У Юры была главная забота: собираться в школу. Слово «война», которое так всполошило взрослых, казалось ему непонятным и далеким. Даже телеги с беженцами, а потом и отряды отступающих красноармейцев — все это безрадостное копошение на дороге захватывало его тогда меньше, чем две новенькие тетрадки в косую линейку и обязательная для первоклассника чернильница-невыливайка. Наивная логика ребенка подводила к тому, что и война должна кончиться непременно ко дню первого сентября. Просыпаясь и засыпая под приближающийся гул артиллерийского обстрела, видя, как от подземных толчков сухо ползут струйки песка с потолка, он продолжал жить в своем собственном маленьком мирке.
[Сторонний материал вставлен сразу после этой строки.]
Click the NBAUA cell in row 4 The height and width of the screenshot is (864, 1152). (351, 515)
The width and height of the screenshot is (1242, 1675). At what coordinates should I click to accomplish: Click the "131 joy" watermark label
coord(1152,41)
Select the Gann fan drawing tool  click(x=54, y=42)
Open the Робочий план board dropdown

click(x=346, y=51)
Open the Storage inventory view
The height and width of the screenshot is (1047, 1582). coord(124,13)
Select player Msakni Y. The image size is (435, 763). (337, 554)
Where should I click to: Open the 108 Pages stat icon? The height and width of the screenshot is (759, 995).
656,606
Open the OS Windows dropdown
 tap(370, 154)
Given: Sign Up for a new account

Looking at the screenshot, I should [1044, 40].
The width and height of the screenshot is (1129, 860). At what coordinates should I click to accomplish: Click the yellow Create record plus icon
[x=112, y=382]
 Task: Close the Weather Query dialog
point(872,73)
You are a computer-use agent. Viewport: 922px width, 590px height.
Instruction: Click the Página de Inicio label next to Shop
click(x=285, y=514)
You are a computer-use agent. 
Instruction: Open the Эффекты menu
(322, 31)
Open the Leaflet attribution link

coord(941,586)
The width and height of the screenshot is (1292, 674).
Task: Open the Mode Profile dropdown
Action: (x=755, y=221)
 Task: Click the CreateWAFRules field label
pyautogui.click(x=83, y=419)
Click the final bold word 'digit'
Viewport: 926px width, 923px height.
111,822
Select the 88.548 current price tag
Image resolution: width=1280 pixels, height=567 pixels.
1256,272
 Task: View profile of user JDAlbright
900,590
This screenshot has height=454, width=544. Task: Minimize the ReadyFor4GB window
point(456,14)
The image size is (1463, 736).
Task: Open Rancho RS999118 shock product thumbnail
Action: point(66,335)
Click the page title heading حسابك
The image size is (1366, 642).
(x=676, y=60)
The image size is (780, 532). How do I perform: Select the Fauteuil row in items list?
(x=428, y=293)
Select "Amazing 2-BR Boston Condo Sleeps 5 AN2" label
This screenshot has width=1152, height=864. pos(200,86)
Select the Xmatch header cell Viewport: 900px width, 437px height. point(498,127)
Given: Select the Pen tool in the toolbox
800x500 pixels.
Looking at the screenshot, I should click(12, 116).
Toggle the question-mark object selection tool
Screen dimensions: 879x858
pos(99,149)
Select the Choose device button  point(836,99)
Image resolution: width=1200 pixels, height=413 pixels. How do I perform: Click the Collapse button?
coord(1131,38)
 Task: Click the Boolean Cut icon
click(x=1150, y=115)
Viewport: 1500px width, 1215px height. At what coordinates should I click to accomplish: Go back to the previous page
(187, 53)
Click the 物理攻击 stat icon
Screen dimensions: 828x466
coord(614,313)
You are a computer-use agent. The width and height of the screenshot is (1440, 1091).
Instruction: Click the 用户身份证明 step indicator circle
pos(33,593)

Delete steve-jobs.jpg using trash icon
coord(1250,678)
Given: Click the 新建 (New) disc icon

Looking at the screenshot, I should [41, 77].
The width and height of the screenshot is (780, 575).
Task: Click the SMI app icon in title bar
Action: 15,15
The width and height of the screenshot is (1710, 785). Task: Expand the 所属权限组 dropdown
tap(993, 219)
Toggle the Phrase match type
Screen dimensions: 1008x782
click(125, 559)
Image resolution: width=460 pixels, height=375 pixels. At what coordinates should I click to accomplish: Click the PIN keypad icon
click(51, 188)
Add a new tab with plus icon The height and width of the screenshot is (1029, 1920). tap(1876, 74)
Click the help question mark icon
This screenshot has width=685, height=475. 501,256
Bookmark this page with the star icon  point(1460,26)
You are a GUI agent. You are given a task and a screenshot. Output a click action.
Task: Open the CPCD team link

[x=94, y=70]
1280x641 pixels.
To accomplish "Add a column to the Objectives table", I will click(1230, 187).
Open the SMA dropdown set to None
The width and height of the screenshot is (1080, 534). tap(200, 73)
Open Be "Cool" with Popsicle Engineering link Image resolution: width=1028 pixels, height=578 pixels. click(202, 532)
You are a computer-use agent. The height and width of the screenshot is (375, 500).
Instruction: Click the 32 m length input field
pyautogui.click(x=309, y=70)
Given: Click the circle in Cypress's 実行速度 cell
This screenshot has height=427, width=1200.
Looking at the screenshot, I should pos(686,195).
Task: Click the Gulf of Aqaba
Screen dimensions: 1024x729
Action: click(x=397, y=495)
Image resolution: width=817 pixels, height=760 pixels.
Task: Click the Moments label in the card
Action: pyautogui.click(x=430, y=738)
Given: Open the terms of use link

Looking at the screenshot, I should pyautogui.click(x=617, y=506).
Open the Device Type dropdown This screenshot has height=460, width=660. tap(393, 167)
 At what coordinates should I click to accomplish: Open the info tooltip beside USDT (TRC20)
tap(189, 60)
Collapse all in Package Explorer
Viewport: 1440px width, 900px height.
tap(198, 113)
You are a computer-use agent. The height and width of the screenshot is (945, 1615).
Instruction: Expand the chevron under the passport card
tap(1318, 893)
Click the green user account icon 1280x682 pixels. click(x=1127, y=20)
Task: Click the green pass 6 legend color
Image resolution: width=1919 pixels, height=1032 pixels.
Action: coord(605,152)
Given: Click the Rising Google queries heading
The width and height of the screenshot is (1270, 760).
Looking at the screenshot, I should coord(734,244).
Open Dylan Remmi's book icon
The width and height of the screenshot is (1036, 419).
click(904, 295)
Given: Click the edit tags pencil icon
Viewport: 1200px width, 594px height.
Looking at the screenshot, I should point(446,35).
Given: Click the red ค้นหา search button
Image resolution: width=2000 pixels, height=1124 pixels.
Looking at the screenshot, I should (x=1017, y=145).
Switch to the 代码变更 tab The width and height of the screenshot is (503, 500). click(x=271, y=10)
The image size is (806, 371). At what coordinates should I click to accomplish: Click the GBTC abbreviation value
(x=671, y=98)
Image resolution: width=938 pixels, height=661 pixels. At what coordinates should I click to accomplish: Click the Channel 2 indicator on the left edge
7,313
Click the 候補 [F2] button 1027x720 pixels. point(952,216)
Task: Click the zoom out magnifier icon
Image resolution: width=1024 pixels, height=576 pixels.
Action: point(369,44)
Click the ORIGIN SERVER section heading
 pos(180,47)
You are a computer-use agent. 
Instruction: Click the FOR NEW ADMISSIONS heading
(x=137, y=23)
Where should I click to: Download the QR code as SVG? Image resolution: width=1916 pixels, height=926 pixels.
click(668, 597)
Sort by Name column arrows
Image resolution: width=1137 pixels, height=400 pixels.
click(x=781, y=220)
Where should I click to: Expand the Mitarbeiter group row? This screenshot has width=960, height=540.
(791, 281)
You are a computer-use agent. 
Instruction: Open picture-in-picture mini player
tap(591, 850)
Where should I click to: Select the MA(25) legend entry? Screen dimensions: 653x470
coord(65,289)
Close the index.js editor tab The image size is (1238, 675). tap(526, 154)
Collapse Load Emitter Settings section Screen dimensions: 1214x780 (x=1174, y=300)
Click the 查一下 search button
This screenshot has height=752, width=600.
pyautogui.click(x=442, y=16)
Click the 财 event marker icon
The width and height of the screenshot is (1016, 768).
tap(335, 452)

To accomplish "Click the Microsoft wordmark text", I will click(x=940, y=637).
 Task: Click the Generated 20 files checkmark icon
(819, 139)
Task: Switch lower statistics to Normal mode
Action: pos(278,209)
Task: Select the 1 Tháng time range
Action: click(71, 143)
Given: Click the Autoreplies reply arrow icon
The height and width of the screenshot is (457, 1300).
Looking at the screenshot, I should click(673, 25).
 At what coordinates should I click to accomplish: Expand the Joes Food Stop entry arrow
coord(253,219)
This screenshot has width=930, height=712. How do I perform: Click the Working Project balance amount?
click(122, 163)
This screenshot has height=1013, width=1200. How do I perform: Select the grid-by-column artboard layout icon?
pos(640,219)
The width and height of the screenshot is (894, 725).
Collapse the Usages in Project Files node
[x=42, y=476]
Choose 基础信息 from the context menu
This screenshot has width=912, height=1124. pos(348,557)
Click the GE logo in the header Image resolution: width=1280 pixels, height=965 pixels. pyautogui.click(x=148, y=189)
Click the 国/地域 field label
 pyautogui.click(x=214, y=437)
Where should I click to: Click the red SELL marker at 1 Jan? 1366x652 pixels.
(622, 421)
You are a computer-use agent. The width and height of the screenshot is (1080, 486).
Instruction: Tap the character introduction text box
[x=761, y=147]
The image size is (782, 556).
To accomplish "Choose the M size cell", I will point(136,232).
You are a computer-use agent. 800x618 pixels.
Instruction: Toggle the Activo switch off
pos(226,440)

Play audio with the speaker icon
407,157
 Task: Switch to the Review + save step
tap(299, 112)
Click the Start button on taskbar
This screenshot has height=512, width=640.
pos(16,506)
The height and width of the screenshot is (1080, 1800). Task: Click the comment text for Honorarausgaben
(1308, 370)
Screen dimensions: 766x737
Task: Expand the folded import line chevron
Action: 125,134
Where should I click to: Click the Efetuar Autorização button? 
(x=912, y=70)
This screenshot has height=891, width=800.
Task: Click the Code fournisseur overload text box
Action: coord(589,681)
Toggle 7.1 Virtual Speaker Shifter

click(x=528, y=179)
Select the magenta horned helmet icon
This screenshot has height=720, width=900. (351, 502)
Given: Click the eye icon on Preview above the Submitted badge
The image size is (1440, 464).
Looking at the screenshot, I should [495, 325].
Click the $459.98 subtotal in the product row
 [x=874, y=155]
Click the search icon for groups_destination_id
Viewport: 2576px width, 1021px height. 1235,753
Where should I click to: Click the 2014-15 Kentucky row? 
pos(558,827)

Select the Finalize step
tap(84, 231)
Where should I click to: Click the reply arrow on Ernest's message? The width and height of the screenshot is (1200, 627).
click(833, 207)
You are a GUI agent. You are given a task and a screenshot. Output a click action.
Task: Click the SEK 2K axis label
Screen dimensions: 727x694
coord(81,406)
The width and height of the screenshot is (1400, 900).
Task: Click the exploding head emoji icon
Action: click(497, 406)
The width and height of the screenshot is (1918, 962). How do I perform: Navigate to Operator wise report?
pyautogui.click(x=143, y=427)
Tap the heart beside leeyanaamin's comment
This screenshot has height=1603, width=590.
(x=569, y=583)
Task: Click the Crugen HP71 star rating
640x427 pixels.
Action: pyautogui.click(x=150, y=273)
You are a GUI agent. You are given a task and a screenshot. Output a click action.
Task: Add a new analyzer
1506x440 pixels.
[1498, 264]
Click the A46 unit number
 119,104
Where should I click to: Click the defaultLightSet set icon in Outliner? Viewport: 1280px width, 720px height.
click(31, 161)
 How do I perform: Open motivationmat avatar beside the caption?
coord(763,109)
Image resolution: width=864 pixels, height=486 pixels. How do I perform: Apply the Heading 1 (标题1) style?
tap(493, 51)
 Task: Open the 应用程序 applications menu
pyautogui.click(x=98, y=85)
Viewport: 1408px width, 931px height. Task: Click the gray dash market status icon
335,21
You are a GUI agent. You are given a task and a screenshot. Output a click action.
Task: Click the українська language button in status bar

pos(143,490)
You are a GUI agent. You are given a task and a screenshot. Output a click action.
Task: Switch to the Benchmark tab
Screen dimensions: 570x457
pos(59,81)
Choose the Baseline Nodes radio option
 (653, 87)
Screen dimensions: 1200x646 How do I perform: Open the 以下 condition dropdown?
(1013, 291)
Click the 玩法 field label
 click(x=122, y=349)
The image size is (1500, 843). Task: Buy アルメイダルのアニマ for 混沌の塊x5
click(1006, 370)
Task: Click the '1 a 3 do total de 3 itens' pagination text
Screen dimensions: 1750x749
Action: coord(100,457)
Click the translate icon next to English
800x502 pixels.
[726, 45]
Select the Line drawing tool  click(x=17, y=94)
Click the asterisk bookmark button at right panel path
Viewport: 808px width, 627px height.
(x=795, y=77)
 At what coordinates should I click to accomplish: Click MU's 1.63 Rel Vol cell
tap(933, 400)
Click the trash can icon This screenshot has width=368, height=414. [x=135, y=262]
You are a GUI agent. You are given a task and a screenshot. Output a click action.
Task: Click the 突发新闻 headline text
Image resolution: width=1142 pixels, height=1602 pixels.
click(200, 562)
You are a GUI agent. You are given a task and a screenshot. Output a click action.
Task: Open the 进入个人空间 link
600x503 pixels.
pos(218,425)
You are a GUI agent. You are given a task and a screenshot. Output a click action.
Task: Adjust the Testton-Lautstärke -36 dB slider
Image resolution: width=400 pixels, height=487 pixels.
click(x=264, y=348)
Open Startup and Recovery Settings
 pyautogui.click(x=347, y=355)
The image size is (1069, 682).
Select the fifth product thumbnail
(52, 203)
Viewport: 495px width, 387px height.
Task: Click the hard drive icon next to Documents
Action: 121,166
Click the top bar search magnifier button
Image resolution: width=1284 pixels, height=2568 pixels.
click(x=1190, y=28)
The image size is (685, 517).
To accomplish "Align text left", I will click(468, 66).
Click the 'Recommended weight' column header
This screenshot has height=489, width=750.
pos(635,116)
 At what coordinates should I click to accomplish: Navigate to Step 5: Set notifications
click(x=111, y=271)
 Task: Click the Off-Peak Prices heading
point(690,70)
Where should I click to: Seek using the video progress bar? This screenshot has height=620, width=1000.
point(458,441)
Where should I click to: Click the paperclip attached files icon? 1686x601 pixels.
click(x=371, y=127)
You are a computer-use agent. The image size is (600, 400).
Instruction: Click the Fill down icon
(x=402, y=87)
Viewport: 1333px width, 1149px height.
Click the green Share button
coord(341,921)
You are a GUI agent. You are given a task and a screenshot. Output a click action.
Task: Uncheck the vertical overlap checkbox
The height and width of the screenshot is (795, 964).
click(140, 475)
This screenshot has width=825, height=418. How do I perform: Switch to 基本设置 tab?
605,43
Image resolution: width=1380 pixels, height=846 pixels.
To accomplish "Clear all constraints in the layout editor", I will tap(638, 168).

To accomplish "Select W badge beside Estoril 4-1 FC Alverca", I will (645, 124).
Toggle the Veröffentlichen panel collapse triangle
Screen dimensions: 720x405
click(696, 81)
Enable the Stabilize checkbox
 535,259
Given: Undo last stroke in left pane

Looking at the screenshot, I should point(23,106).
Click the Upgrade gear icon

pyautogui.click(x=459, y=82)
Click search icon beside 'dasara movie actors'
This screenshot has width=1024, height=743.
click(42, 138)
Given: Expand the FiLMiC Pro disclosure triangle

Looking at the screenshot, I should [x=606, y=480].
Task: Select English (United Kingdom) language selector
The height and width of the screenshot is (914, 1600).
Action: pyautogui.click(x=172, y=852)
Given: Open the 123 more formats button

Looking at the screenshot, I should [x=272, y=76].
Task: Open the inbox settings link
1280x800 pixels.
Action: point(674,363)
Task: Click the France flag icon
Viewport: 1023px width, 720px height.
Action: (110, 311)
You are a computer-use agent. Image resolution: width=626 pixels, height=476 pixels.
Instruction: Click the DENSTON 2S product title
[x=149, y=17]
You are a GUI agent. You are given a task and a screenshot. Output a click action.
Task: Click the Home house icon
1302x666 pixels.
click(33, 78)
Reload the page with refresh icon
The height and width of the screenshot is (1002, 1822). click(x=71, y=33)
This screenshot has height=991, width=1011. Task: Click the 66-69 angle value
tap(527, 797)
Старший брат запомнил, разумеется, больше. Он пишет, что у них в избе иногда целыми семьями останавливались на ночлег беженцы. Это были ошеломленные и словно пришибленные тем непонятным, что на них обрушилось, люди. Юре они казались бледными тенями — к вечеру появлялись, на рассвете исчезали. Сменяли друг друга, но испуганное выражение серых лиц оставалось у всех одинаковым. Война еще только началась, но уже стали приходить первые похоронные: на соседа Ивана Даниловича Белова, на председателя колхоза Кулешова…

Из Клушина на фронт ушло семьдесят шесть человек. А когда в 1967 году гжатский военком Арюсков приехал вручать боевые юбилейные медали, то пришли за ними всего несколько человек: Василий Колоколов, Илья Серов, Афанасий Давыдов, прыгавший на костыле, Иван Степанович Белов, Василий Федорович Бирюков да Прасковья Колоколова. «На грудь вот беру, — сказал Белов, — а в груди осколок невынутый». Но кто-то выкрикнул, что, мол, русское воинство не стареет, и коль вновь позовут, то и у них еще сил хватит.

Все это мне рассказывал потом Василий Федорович Бирюков. Лицо у него живое, с лохматыми бровями и аккуратными усиками на верхней губе. Если что и выдает сегодня его возраст, то лишь походка: «Раны заросли, а контузия дает о себе знать, ноги плохо ходят».